Dit betekent dat de besluiten 1 en 2 niet zorgvuldig zijn voorbereid en niet op een deugdelijke grondslag berusten als bedoeld in de artikelen 3:2 en 7:12, eerste lid, van de Algemene wet bestuursrecht (Awb).

Conclusie en gevolgen

4.6.
Uit 4.5 volgt dat het hoger beroep slaagt. De aangevallen uitspraak moet worden vernietigd voor zover de rechtbank daarbij, zelf voorziend, de bezwaren tegen de besluiten 1 en 2 ongegrond heeft verklaard. Het college heeft ter zitting op vragen van de Raad geantwoord dat, als de grondslag van het bestreden besluit geen stand houdt, de besluiten 1 en 2 mogelijk op een andere grondslag kunnen worden gebaseerd. Om dat te kunnen beoordelen, wil het college in dat geval nader onderzoek doen naar de vraag of appellante heeft voldaan aan het urencriterium van 1.225 uur op jaarbasis, als bedoeld in artikel 1, aanhef en onder b, van de Tozo. De Raad zal daarom het college opdragen om een nieuwe beslissing te nemen op de bezwaren tegen de besluiten 1 en 2. Met het oog op een voortvarende afdoening van het geschil bestaat aanleiding om met toepassing van artikel 8:113, tweede lid, van de Awb te bepalen dat tegen het nieuwe besluit slechts bij de Raad beroep kan worden ingesteld.

DOEL: Schrijf de rechterlijke uitspraak over de Tozo-besluiten verder, te beginnen na de laatste zin.

DATASETRECORDS:
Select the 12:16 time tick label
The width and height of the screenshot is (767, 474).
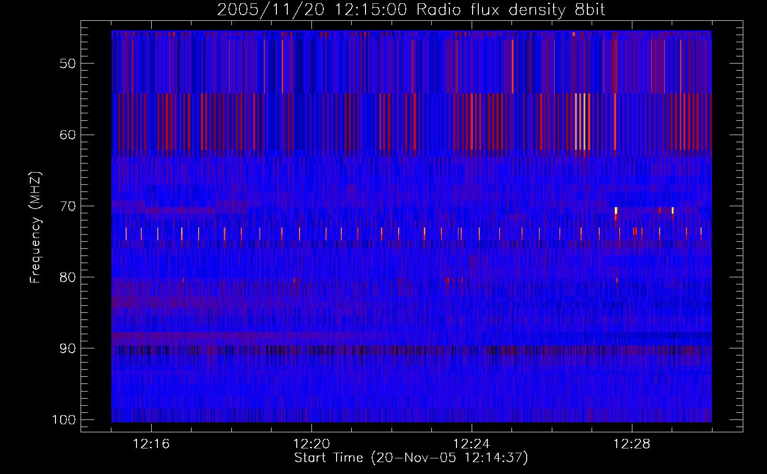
* * *
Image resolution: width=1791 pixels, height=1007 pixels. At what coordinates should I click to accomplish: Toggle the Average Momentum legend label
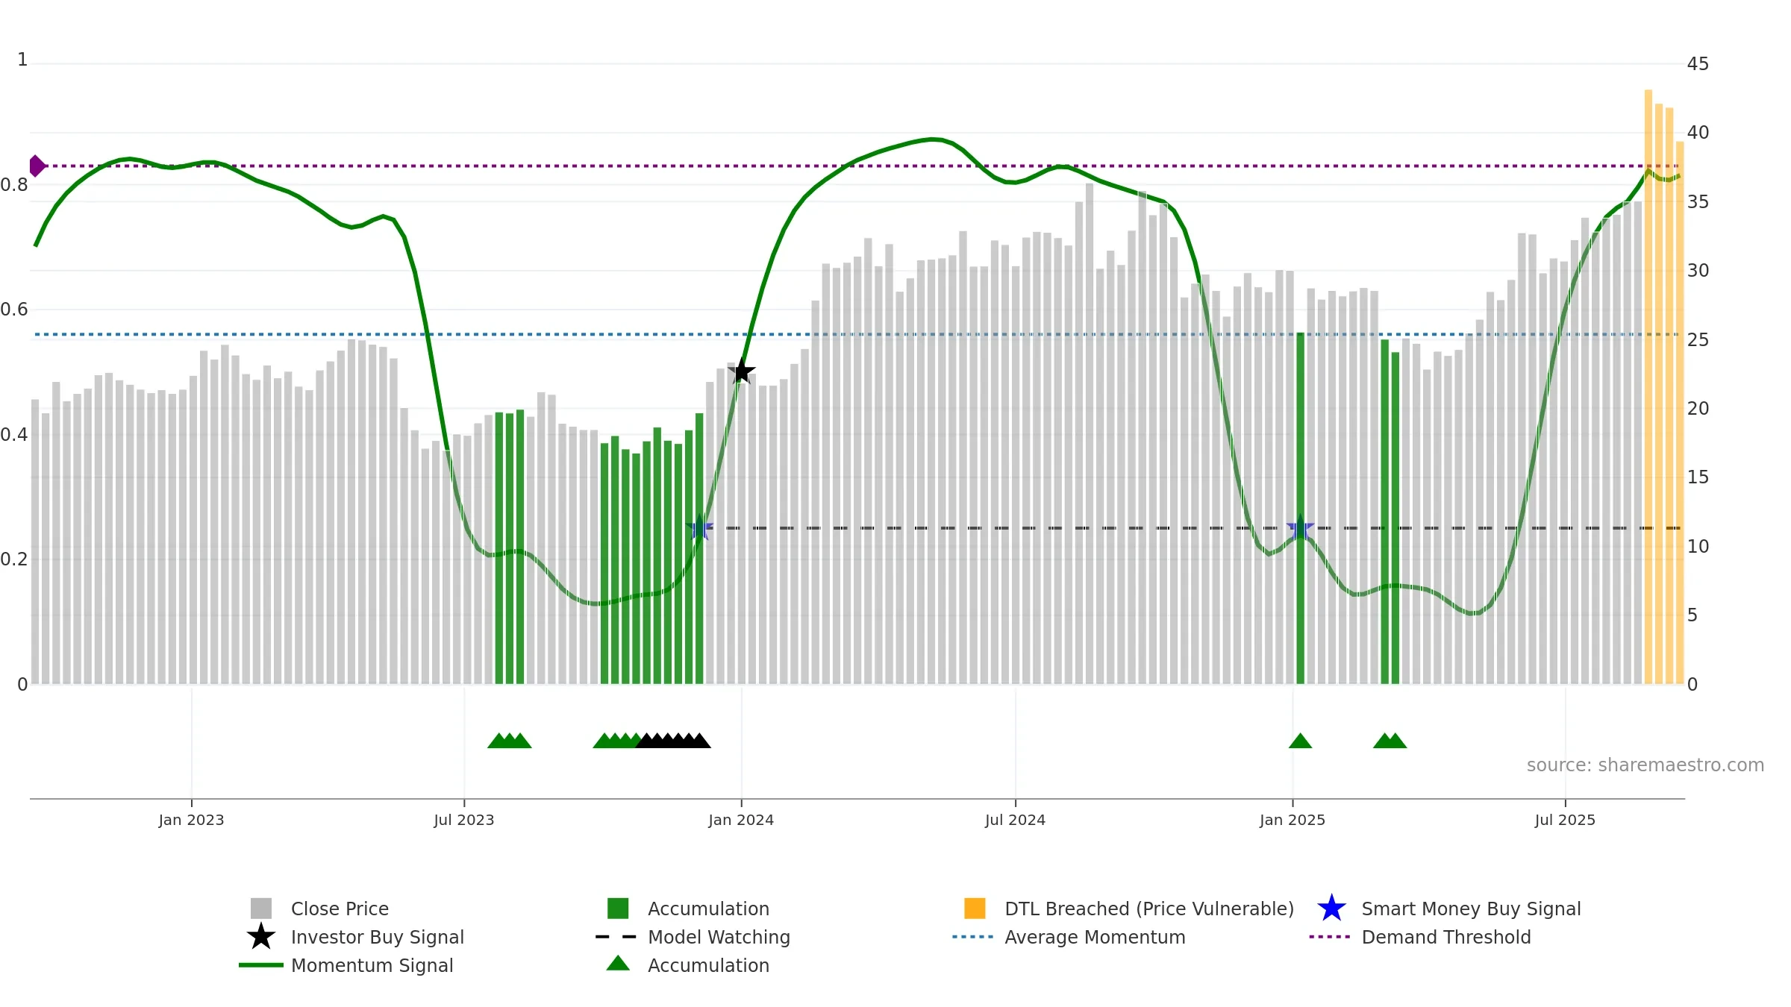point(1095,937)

UITKOMST:
Proceskostenveroordeling
5. Appellante krijgt een vergoeding van de kosten die zij heeft moeten maken voor rechtsbijstand. Omdat de rechtbank al een vergoeding voor de kosten van het beroep heeft toegekend, komen alleen de proceskosten voor het hoger beroep voor vergoeding in aanmerking. Deze kosten worden vastgesteld op € 1.750,- (2 punten, € 875,- per punt). Appellante krijgt ook het door haar in hoger beroep betaalde griffierecht van € 136,- terug.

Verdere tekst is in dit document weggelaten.